The Strategic Studies Institute and the Army War College have inaugurated the Army War College Review, a refereed publication of student work at the War College.  “An electronic quarterly, The AWC Review connects student intellectual work with professionals invested in U.S. national security, Landpower, strategic leadership, global security studies, and the advancement of the profession of arms.”  The publication is edited by Dr. Larry D. Miller.    The first issue includes an article by Colonel Mark E. Blomme, USAF, “On Theory: War and Warfare Reconsidered,” which argues that while Clausewitz provides unparalleled and enduring insights into the nature of war, Sun Tzu’s teachings on warfare are much more applicable in the modern technological environment (maneuver, thinking, and asymmetric warfare rather than mass, brute force, and bloody pursuit of decisive battle)  Blomme argues:

Clausewitz provided a prophetic and lasting theory describing the tendencies and motivations that lead to war and limit its political aims, but his theory for the conduct of war has proven less enduring. His Napoleonic-era prescriptions maintained a powerful hold on the theory of warfare for nearly a century.
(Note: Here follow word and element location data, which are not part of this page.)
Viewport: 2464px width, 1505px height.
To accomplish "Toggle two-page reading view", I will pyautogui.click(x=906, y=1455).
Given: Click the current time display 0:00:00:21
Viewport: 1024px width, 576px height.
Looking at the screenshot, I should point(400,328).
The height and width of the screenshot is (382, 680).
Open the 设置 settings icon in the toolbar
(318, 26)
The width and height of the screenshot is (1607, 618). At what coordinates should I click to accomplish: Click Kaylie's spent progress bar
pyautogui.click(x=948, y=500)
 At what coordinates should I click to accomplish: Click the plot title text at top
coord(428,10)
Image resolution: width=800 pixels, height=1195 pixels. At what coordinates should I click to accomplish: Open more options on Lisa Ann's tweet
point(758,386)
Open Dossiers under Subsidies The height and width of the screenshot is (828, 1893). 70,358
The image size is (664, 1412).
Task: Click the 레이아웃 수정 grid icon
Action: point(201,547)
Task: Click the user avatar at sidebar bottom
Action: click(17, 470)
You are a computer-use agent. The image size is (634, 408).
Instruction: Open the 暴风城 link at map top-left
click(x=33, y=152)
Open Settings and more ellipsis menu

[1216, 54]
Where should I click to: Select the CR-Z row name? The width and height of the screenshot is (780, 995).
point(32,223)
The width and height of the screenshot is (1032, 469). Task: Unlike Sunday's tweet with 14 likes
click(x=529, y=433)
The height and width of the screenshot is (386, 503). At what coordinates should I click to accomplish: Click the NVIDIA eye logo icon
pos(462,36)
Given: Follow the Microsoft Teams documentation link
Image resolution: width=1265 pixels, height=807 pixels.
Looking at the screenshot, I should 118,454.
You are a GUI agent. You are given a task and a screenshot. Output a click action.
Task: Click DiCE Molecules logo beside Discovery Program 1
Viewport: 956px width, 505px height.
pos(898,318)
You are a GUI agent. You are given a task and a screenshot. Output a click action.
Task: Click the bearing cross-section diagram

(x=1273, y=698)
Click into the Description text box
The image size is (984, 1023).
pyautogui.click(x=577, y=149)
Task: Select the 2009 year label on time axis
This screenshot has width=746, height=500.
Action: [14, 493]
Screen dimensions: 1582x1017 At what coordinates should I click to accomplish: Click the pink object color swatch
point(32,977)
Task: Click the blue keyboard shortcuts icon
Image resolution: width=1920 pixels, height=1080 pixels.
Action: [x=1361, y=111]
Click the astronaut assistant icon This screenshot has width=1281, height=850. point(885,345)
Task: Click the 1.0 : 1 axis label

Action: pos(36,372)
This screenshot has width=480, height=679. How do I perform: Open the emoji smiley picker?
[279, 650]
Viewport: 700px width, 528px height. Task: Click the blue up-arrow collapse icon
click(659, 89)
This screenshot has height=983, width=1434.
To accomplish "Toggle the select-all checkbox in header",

Disruptive technologies, such as the gift of flight, eventually forced a reevaluation of theory and led to a rediscovery of sixth-century B.C. theory attributed to Sun Tzu. Modern theorists like Julian Corbett, John Boyd, John Warden, and Shimon Naveh extended Sun Tzu’s concepts, perhaps unwittingly, such that Sun Tzu’s theory continues to resonate within the twenty-first-century American theory of warfare. These theorists demonstrated that Sun Tzu remains relevant to the perpetually changing realm of warfare, while Clausewitz’s theory on war remains quintessential to the analysis and understanding of the purpose and motivations of war.